> "The first catastrophe mechanism seriously considered seems to have been the possibility, raised in the 1940s at Los Alamos before the first atomic bomb tests, that fission or fusion bombs might ignite the atmosphere or oceans in an unstoppable chain reaction."[1]
This is not our first rodeo. We have done risk assessments before. The best reference-class examples I could find were the bomb, vacuum decay, killer strangelets, and LHC black holes (all covered in [1]).
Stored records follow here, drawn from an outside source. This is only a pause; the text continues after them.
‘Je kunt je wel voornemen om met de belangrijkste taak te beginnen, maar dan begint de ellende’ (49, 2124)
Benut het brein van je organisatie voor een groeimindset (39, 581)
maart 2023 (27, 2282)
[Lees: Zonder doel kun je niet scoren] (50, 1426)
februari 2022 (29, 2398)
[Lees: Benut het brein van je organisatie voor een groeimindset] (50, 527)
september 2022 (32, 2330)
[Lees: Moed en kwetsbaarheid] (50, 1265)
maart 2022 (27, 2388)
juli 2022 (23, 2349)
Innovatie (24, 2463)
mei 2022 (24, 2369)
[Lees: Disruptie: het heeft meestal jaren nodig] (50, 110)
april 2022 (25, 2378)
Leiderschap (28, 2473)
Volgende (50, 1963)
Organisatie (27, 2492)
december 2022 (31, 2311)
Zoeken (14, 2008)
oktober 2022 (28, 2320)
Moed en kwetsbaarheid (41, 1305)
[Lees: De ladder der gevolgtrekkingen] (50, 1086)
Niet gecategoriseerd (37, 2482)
I was looking for a few days, but didn't complete my search, but I decided to publish this note as now Tyler Cowen is asking too: "Which is the leading attempt to publish a canonical paper on AGI risk, in a leading science journal, refereed of course. The paper should have a formal model or calibration of some sort, working toward the conclusion of showing that the relevant risk is actually fairly high. Is there any such thing?"
The three papers people replied with were:
- Is Power-Seeking AI an Existential Risk?
- The Alignment Problem from a Deep Learning Perspective
- Unsolved Problems in ML Safety
Places I was looking so far:
- The list of references for that paper[2]
- The references for the Muehlhauser and Salamon intelligence explosion paper[3]
- The Sandburg review of singularities[4] and related papers (these are quite close to passing muster I think)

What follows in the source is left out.